Yoga is practised in bare feet; please remove your shoes in the upstairs foyay and enter the studio in bare feat. During practice hands and faces make contact with the floor so cleanliness is of utmost importance.
Clothing needs to be loose or stretchy, easy to move in and comfortable.( tracksuit or leggings, not jeans)
If you do not have a yoga mat there are mats at the studio that you can use.
Yoga is a quiet experience, please be aware that classes may be going on in the studios as you arrive. Wait in the foyay, your teacher will welcome you into your class a few minuets before start time, if you have arrived late please remove your shoes outside the studio door and enter as quietly as possible.
Practice safely and enjoy
Yoga is designed to keep a healthy body healthy and does not fix injures. You must tell your Yoga teacher if you have any injury's, old or new before you start.
Do not practice on a full stomach. Allow 2 hours after a light meal or a snack and 3 hours after a heavy meal.
Don't force anything (ever). Yoga should never be painful. Stretch until you feel it but never to the point of pain.
Practice each posture equally on both sides( count the breaths).
Remember the counter pose to anything that you do. A gentle backbend after a strong forward bend, always neutralise the possibility of negative side affects of a posture.
Don't do anything you are not happy, confident, and reasonably comfortable about doing.
Remember any contra indications( make notes on your workout sheet). Watch your breath, listen for warning signs of stress. The breath should remain full, calm, and easy.

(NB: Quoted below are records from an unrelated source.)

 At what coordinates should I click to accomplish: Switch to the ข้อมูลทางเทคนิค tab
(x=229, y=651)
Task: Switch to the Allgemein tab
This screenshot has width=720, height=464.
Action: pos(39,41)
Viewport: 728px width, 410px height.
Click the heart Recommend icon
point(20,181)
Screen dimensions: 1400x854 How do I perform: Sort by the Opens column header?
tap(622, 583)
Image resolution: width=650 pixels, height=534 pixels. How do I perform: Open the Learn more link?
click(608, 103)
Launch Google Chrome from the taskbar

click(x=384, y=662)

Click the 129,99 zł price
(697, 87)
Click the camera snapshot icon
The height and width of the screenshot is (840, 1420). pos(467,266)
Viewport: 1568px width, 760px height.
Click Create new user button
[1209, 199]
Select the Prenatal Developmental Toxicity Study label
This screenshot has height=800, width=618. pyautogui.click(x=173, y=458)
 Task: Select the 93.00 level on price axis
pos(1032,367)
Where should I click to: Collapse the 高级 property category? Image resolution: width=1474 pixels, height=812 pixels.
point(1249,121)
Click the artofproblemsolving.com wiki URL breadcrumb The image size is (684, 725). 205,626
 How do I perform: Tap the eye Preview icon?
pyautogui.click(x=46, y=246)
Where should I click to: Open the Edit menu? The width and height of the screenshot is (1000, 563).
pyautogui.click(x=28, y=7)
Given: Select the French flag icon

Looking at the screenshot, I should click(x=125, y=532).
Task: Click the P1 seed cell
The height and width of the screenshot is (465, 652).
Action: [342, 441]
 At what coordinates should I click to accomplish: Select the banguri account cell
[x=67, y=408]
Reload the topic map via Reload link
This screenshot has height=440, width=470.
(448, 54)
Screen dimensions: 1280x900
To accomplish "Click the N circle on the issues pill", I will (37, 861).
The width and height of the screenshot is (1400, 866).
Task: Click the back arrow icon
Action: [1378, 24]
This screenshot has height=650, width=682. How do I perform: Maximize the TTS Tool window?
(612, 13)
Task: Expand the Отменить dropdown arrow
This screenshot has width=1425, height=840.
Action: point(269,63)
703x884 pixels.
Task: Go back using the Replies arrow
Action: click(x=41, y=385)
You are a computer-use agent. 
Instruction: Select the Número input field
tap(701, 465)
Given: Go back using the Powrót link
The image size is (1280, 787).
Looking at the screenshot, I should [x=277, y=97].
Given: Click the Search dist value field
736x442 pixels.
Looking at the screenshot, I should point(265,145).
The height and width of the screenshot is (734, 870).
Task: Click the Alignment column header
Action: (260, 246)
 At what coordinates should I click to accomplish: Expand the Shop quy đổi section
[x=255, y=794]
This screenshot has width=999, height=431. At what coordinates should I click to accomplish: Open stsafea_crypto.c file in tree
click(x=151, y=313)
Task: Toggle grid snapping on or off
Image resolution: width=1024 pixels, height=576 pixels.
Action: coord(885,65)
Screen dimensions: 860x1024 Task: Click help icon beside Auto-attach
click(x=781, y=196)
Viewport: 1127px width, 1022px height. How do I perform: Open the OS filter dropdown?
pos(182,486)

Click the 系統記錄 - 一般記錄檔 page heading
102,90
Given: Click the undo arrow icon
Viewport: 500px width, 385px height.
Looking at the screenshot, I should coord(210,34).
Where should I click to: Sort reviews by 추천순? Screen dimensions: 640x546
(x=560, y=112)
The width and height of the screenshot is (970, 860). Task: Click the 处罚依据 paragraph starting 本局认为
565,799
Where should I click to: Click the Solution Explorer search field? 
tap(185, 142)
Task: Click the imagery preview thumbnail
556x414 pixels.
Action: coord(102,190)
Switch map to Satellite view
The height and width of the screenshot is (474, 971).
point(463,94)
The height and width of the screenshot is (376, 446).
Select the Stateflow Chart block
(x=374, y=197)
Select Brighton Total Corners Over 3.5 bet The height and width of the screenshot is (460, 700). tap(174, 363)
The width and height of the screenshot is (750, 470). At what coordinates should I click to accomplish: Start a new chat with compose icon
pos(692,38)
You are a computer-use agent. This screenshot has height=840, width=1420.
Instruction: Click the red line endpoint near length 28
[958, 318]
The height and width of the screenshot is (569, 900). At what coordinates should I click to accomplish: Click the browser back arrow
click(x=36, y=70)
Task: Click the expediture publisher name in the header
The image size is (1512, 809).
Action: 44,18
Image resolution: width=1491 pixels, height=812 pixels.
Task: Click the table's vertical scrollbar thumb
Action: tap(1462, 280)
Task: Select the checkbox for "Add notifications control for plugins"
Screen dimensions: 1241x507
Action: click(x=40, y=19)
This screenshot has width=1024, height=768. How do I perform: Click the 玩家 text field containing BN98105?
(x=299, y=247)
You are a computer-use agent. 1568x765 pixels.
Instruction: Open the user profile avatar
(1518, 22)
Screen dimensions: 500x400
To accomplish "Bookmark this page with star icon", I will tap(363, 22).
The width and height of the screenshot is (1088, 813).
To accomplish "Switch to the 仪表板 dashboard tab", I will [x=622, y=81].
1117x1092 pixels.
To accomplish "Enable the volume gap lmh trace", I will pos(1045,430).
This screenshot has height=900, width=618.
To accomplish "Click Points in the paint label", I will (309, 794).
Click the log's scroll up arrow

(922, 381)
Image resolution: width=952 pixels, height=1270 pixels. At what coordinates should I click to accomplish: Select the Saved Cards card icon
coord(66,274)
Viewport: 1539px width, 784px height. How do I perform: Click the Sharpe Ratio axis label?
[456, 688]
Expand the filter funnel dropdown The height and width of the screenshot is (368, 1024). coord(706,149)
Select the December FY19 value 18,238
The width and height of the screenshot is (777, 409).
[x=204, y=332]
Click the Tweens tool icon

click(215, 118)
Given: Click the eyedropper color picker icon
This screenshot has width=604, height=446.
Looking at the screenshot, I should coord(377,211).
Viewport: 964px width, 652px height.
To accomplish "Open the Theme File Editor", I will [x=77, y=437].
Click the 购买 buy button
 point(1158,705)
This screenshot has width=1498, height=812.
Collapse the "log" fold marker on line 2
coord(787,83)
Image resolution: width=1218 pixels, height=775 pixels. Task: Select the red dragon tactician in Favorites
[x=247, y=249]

If you are practising early in the day remember that we are stiffer in the morning; take it slow and be especially careful with backbends before midday.
Practice in the sequence suggested. This Yoga workout has been designed with the more difficult poses at the end, and with counter poses through out so if you do not have time for a full workout you need to plan carefully ensuring that you do a balanced practice with a warm up and finishing sequence. Always allow at least 5 minutes relaxation time.
Establishing a home practice can take time. Be patent; Yoga is a lifelong journey. Think long-term, were do you want your Yoga practice to be next year? in 5 years? 10 years? 20 years?
Buy a Yoga mat . They are sticky so you are less likely to slip and hurt yourself.
Building a ritual can help with the feeling of relaxation. Take the phone of the hook, practice away from interruptions. Light incense or burn a scented candle; in time you will associate the smell with the calm of your Yoga practice. This will help you get into The Yoga Zone more quickly and easily.
Keep a Yoga journal.
Kilkenny School of Yoga will not be liable for injury sustained during or as a result of any exercise you choose to undertake.